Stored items

"""

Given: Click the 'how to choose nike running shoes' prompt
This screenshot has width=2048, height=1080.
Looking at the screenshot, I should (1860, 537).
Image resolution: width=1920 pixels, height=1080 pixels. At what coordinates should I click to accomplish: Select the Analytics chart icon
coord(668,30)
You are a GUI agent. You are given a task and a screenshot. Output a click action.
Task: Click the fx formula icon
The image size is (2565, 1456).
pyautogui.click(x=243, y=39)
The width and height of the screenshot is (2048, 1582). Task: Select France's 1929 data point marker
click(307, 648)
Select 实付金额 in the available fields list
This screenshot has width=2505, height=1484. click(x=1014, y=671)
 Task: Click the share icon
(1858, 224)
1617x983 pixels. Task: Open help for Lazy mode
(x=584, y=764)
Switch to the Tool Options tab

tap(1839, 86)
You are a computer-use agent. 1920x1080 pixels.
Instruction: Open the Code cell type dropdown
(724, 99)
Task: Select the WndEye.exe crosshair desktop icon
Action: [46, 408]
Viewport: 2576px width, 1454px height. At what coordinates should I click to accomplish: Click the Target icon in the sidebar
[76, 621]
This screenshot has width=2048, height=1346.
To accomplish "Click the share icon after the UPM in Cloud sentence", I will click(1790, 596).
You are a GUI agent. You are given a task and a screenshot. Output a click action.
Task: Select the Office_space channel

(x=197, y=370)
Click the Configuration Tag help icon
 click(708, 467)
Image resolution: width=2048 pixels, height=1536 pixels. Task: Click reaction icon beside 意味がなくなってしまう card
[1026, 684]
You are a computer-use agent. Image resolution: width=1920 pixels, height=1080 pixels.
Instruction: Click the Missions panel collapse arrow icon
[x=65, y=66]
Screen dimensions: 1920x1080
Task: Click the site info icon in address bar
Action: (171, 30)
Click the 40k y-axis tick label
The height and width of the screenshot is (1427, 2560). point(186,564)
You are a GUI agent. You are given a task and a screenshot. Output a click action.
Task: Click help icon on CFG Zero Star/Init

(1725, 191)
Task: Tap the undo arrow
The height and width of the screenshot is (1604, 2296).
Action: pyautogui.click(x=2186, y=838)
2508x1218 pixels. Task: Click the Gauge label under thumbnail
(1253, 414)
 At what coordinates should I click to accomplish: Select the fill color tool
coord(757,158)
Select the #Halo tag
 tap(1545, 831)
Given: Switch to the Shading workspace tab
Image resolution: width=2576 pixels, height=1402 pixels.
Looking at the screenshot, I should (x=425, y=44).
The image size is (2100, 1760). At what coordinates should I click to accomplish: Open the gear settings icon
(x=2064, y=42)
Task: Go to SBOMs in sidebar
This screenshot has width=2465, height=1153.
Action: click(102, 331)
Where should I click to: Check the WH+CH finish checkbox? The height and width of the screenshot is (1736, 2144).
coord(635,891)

"""

■ DIRECTIONS FOR THIS TASK
Reproduce the data shown above exactly, including every line.

■ TASK ANSWER
Given: Click the 'how to choose nike running shoes' prompt
This screenshot has width=2048, height=1080.
Looking at the screenshot, I should (1860, 537).
Image resolution: width=1920 pixels, height=1080 pixels. At what coordinates should I click to accomplish: Select the Analytics chart icon
coord(668,30)
You are a GUI agent. You are given a task and a screenshot. Output a click action.
Task: Click the fx formula icon
The image size is (2565, 1456).
pyautogui.click(x=243, y=39)
The width and height of the screenshot is (2048, 1582). Task: Select France's 1929 data point marker
click(307, 648)
Select 实付金额 in the available fields list
This screenshot has width=2505, height=1484. click(x=1014, y=671)
 Task: Click the share icon
(1858, 224)
1617x983 pixels. Task: Open help for Lazy mode
(x=584, y=764)
Switch to the Tool Options tab

tap(1839, 86)
You are a computer-use agent. 1920x1080 pixels.
Instruction: Open the Code cell type dropdown
(724, 99)
Task: Select the WndEye.exe crosshair desktop icon
Action: [46, 408]
Viewport: 2576px width, 1454px height. At what coordinates should I click to accomplish: Click the Target icon in the sidebar
[76, 621]
This screenshot has width=2048, height=1346.
To accomplish "Click the share icon after the UPM in Cloud sentence", I will click(1790, 596).
You are a GUI agent. You are given a task and a screenshot. Output a click action.
Task: Select the Office_space channel

(x=197, y=370)
Click the Configuration Tag help icon
 click(708, 467)
Image resolution: width=2048 pixels, height=1536 pixels. Task: Click reaction icon beside 意味がなくなってしまう card
[1026, 684]
You are a computer-use agent. Image resolution: width=1920 pixels, height=1080 pixels.
Instruction: Click the Missions panel collapse arrow icon
[x=65, y=66]
Screen dimensions: 1920x1080
Task: Click the site info icon in address bar
Action: (171, 30)
Click the 40k y-axis tick label
The height and width of the screenshot is (1427, 2560). point(186,564)
You are a GUI agent. You are given a task and a screenshot. Output a click action.
Task: Click help icon on CFG Zero Star/Init

(1725, 191)
Task: Tap the undo arrow
The height and width of the screenshot is (1604, 2296).
Action: pyautogui.click(x=2186, y=838)
2508x1218 pixels. Task: Click the Gauge label under thumbnail
(1253, 414)
 At what coordinates should I click to accomplish: Select the fill color tool
coord(757,158)
Select the #Halo tag
 tap(1545, 831)
Given: Switch to the Shading workspace tab
Image resolution: width=2576 pixels, height=1402 pixels.
Looking at the screenshot, I should (x=425, y=44).
The image size is (2100, 1760). At what coordinates should I click to accomplish: Open the gear settings icon
(x=2064, y=42)
Task: Go to SBOMs in sidebar
This screenshot has width=2465, height=1153.
Action: click(102, 331)
Where should I click to: Check the WH+CH finish checkbox? The height and width of the screenshot is (1736, 2144).
coord(635,891)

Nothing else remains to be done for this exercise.